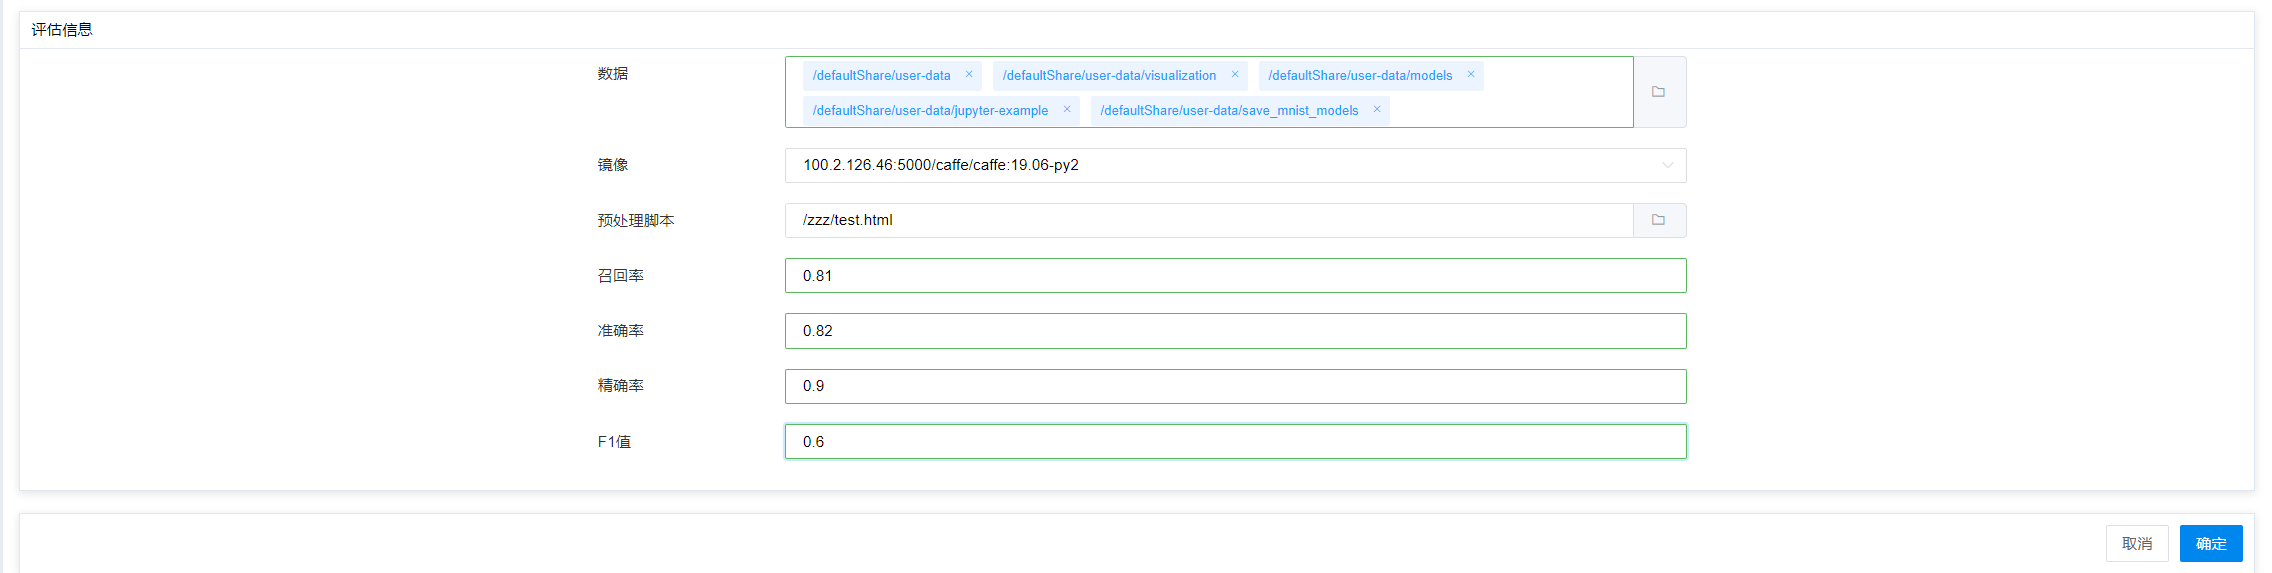Click the user-data/visualization tag text
The height and width of the screenshot is (573, 2272).
point(1108,76)
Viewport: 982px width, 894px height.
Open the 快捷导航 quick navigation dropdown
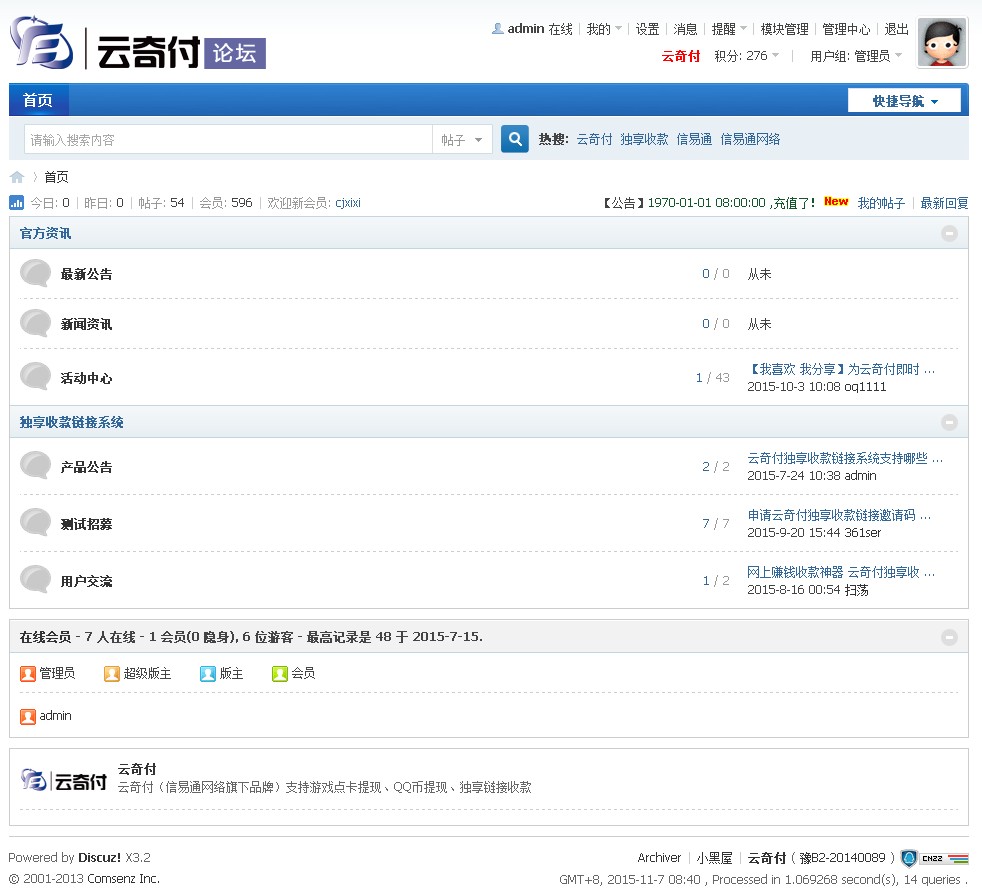click(904, 101)
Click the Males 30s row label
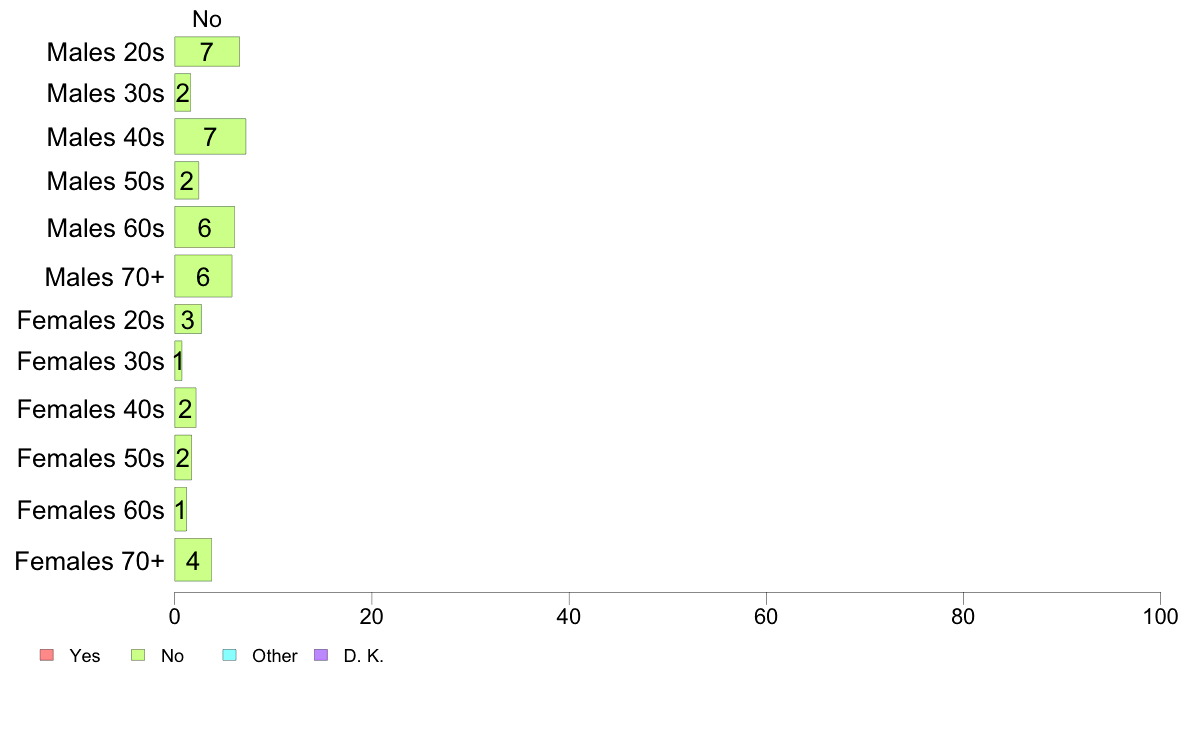 click(x=105, y=93)
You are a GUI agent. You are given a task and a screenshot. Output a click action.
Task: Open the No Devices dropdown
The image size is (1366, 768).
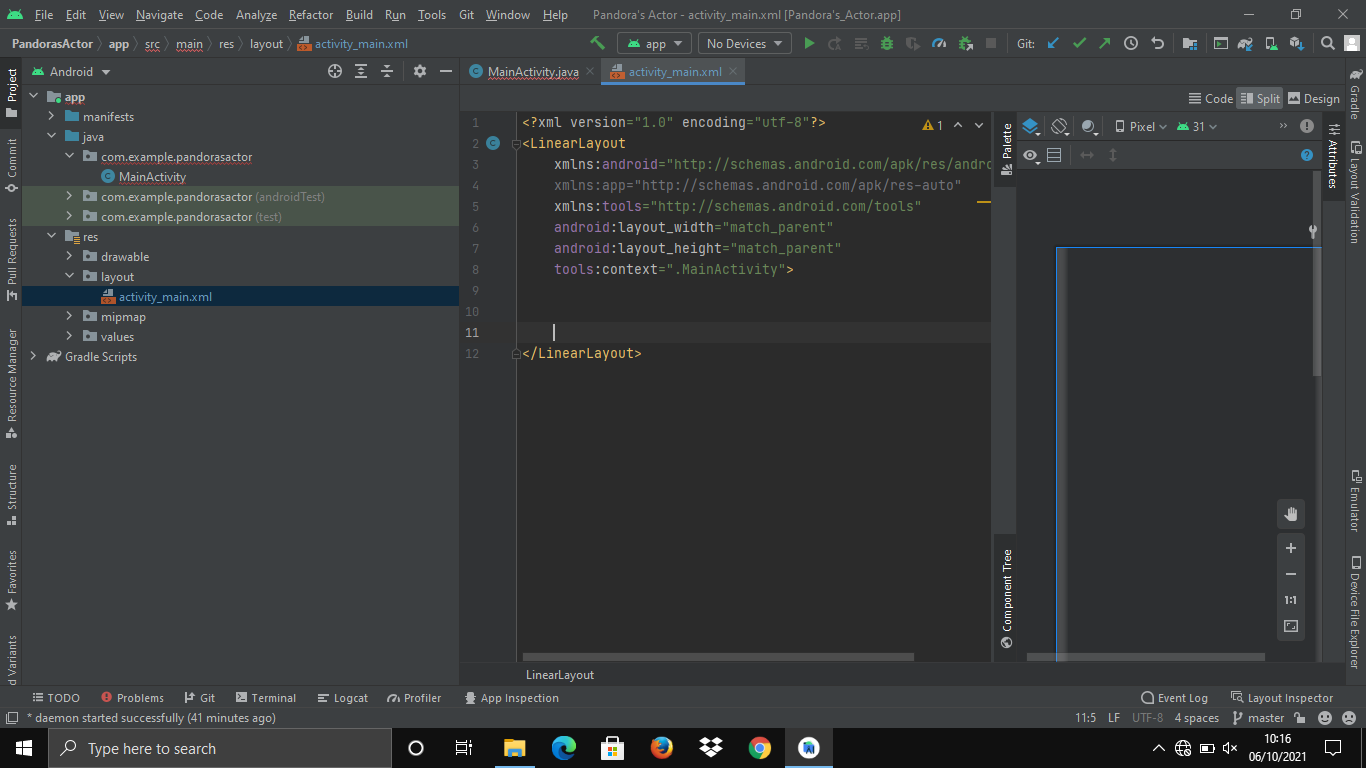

== Your task ==
Which lines run from the one containing "Click the Males 30s row label" to the end of the data above? Set down those lines exactly, and only those, without any pictures.

== Solution to the exercise ==
Click the Males 30s row label
 click(x=105, y=93)
You are a GUI agent. You are given a task and a screenshot. Output a click action.
Task: Open the No Devices dropdown
The image size is (1366, 768).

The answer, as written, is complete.